• **Data for this exercise**:
========================================================================

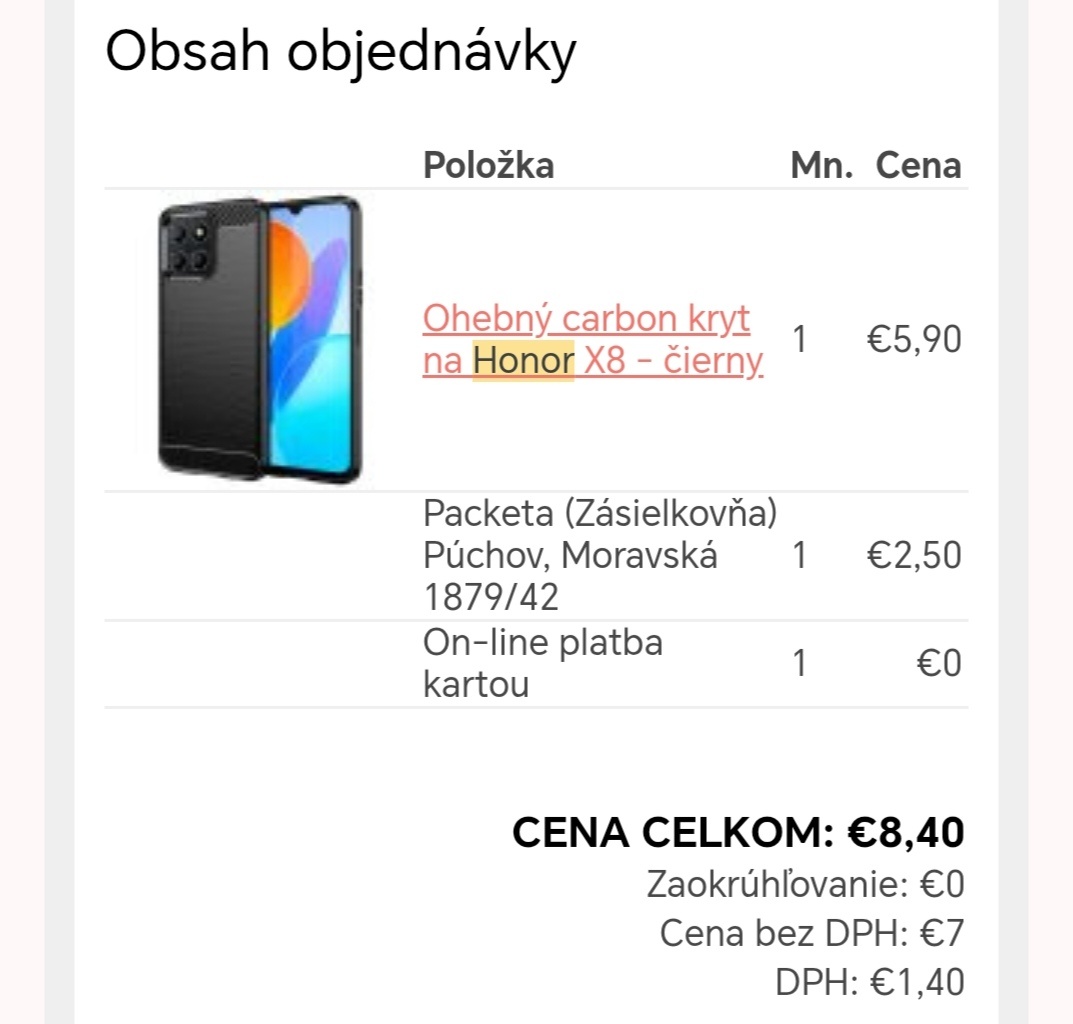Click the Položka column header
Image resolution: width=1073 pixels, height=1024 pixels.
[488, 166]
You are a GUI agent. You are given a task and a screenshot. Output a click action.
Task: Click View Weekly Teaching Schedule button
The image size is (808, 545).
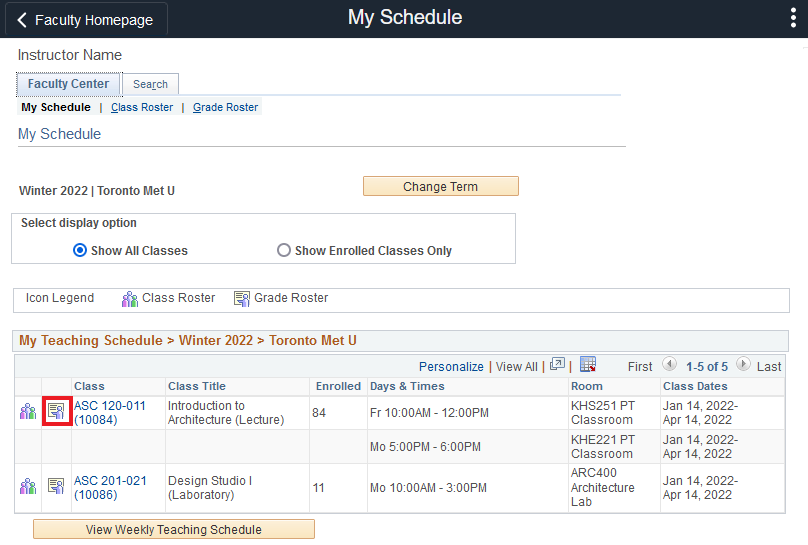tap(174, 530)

========================================================================

• **Assignment**: Working from the line containing "You are a GUI" to the last line of the data, retype every line exactly, both ends included, and leave out all pictures.

• **Response to this task**:
You are a GUI agent. You are given a task and a screenshot. Output a click action.
Task: Click View Weekly Teaching Schedule button
The image size is (808, 545).
tap(174, 530)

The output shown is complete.